Going on with the usual list of powertrain features, we find the expected six-speed gearbox with a dual-action slipper/assist clutch and an up-or-down quickshifter. The fuel system is digital port injection by dual 42mm throttle bodies plus two 10-hole injectors. The two crankpins are separated by 270 degrees because, frankly, people find the resulting syncopated exhaust sound more to their liking than the snore of even firing intervals from a classic 360-degree British parallel twin.

Back when British was king, anyone who complained about numb fingers, feet, and butt was told, “Vibration will make you tough!” Because numb body appendages no longer appeal, the 776 has two crank-speed contrarotating balancers with eccentric weights.

Long intake pipes could help give Suzuki’s 776cc parallel twin a midrange bump in torque.
Long intake pipes could help give Suzuki’s 776cc parallel twin a midrange bump in torque. (Suzuki/)

When a single-cylinder engine is balanced to 50 percent of the mass of its reciprocating parts—piston, rings, wristpin, and small end of the con-rod—the resulting imbalance is a constant force rotating opposite to the crankshaft. That being so, provision of an equal and opposite force, also rotating opposite to the crank, will cancel primary shaking force. That is what these two balance shafts do. Are you tempted to complain that these extra rotating parts will make the engine slow-revving (like the old Cosworth-Norton definitely was)? Or will you conclude, as I did, that the presence of the balance shafts allowed corresponding reduction in the mass of the crankshaft itself?
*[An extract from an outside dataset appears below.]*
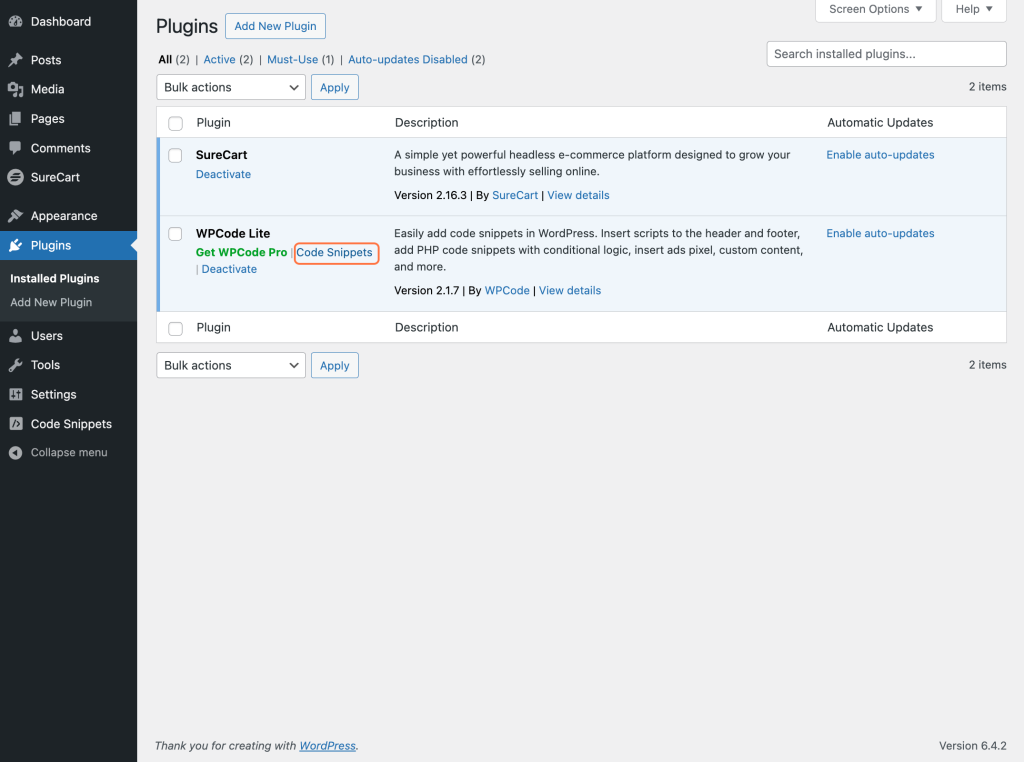1024x762 pixels.
Task: Click the Comments sidebar icon
Action: click(16, 148)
I will not list the usual suite of electronics having to do with engine modes, anti-wheelspin, and so on. Every maker has them now, each with its own forgettable corporate acronym.

What Suzuki has done differently is coyly revealed in nondimensional power and torque curves (they give no actual numbers—just the shapes of the curves). In place of the expected flat torque of a Euro 5–compliant engine, we find instead a nice hump of extra torque right in the middle of the range. What could be creating this?

We know that torque is boosted by higher compression ratio; this engine’s CR of 12.8 is high but not extreme for its bore size. And we know that raising compression benefits torque at all rpm, not just in a narrow zone. So what is causing that hump in the 776′s torque?

Scrolling down through Suzuki’s release, we come to two images of its rather long 6-liter (not very big) intake airbox, positioned behind the engine. Much of its interior volume is taken up by much longer-than-usual intake pipes. Thanks to all these past years of thinly disguised race engines with the shortest possible intake pipes, we’re not used to this. But those long intake pipes may be generating that nice hump in the 776′s torque curve, right where we’d like to find it when accelerating up on-ramps or during passing. Drivability!